- _WHAT NEEDS TO BE DONE_: From the data below, return all lines holding the string "will".

(Stored records)
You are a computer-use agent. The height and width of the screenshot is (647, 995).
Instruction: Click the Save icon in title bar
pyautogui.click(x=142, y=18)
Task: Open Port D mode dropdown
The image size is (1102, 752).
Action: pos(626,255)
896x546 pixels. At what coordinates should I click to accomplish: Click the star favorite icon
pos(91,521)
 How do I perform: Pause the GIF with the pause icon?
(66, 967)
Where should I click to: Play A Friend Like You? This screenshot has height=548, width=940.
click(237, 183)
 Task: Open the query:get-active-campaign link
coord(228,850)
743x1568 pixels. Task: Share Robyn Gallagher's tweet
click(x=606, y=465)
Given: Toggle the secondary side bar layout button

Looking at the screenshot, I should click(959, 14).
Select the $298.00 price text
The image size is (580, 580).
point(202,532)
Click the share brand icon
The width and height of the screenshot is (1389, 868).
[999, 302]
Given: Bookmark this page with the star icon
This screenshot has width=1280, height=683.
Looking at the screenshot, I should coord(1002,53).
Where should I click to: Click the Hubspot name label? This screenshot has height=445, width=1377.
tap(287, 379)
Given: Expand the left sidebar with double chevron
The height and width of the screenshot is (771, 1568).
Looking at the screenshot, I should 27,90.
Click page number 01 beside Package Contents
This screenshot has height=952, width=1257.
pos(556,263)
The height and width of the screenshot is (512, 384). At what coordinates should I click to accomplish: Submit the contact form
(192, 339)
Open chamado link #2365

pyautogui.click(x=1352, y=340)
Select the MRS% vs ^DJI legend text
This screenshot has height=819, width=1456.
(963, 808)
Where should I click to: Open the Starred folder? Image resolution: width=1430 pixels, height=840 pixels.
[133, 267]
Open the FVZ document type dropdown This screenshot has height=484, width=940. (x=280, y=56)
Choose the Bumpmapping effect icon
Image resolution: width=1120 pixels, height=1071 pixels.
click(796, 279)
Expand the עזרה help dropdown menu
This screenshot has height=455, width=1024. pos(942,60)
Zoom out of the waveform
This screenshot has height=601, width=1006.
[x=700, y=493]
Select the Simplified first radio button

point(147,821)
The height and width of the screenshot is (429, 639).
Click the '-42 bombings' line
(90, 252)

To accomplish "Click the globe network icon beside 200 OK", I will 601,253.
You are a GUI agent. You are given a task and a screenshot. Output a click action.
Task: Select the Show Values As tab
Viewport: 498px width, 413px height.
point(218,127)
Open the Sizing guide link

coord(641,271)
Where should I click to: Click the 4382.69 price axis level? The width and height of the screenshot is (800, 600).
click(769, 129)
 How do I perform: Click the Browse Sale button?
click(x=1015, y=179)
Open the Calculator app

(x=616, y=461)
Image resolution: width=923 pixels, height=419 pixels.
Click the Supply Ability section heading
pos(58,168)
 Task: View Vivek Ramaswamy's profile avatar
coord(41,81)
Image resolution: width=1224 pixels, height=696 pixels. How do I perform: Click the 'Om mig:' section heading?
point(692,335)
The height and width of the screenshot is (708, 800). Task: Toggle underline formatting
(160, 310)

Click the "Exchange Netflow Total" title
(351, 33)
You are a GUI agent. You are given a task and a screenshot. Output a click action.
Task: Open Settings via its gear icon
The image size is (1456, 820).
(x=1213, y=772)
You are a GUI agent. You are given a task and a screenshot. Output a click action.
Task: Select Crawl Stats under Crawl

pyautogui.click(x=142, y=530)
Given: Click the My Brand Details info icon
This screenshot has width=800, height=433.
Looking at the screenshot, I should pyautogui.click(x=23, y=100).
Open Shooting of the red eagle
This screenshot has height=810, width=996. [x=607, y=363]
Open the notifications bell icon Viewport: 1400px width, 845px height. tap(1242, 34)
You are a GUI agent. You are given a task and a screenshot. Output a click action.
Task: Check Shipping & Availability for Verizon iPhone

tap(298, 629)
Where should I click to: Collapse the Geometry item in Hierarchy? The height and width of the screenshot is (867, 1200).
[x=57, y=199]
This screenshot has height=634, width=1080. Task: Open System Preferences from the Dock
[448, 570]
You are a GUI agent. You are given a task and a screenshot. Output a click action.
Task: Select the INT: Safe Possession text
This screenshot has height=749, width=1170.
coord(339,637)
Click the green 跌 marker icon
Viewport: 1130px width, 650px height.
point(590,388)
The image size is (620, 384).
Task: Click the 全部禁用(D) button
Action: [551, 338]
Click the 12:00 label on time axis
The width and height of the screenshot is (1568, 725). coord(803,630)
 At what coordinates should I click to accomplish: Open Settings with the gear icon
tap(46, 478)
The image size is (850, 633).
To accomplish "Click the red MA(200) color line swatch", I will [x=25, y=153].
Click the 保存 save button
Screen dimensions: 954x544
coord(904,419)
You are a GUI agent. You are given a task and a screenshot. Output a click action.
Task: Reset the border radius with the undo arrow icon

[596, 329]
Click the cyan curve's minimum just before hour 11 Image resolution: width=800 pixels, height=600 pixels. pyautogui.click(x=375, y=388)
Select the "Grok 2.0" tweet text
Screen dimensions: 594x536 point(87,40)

- _WRITTEN RESPONSE_:
To accomplish "Click the globe network icon beside 200 OK", I will 601,253.
To accomplish "Click the red MA(200) color line swatch", I will [x=25, y=153].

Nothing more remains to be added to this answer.